Abstract
1921
Objectives Attenuation correction of patient data on the GE SIGNA PET/MR system utilizes the LAVA FLEX pulse sequence to separate fat and water. This technique however, results in large errors for phantom studies primarily due to the lack of any fat content in the phantom as shown in previous studies [1]. In this regard, several attenuation map templates corresponding to different phantoms (such as the ACR, IEC, well counter calibration) have been created to correct for attenuation when these phantoms are imaged. However, such a process does not test the accuracy of attenuation correction of patient studies due to the difference in the two approaches. In this work we investigate ways for the LAVA FLEX technique to correctly identify the various components of a phantom - with specific focus on the ACR phantom - to result in accurate PET attenuation without relying on preset templates.
Methods An ACR phantom with a modified lid consisting of 5 x 25mm inner diameter cylinders - two with air, one with F-18 solution, and two with cold water - was used. The phantom was scanned and reconstructed on a GE 710 PET/CT and on a GE MR750. AC maps of the phantom were derived from CTAC and from LAVA FLEX images. MR images of the phantom were acquired when the two cold water cylinders were filled with tap water, and when one was filled with vegetable oil to allow for water and fat separation.

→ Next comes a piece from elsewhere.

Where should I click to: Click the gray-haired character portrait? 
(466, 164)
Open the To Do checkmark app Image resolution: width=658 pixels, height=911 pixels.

Two PseudoCTs(PCT) were created from the MR LAVA FLEX images of these phantoms using the GE Signa PET/MR abdominal processing station which assigns Houndsfield Units(HU) for the following material classes: air outside the subject(-1000), continuous fat/soft tissue values between -104 and 42, and air pockets inside the subject(-1000). Two derivative PCTs(dPCT) from the scan with vegetable oil were also made, one with the HU values between soft tissue and water rescaled with a maximum HU value of water, and one in which a digitally added 5mm acrylic shell with HU of 120 was added to the previous dPCT. The patient table from the CTAC, was digitally inserted into the PCT and dPCTs. Reconstructions of the PET data acquired on the PET/CT were performed using the two PCTs and two dPCTs. Phantom filling, activity levels, imaging, and analysis was performed according to ACR requirements using an injection of 370 MBq For each reconstruction, a quantitative comparison for the background and cylinders was made with respect to CTAC as the gold standard.
Results Visually, there were no differences in spatial resolution and uniformity scores of the cold rods and uniform section of the phantom between the different reconstructions. With no oil in one of the cylinders, the phantom background was improperly assigned HU of fat, however with oil in one of the cylinders, the phantom background was assigned HU corresponding to soft tissue. The Air Cylinder assigned HU values were between fat and water. Quantitative results for background, hot cylinder, and air are tabulated. Values in parenthesis represent percent error.
Conclusions With oil added to one of the cylinders, the AC map has proper fat/water separation, however, over attenuation occurs as an HU of 42 is assigned to water and -100 is assigned to the air cylinders. We demonstrated that rescaling soft tissue HU values to water, and digitally adding acrylic to account for the phantom shell, results in an SUVmean background error of -2%, and a Hot Cylinder SUVmax difference of -4%. Future clinical MR AC protocols might include Zero Echo Time pulse sequences which could potentially image the acrylic shell and internal acrylic structures, eliminating the need to digitally account for the phantom acrylic shells.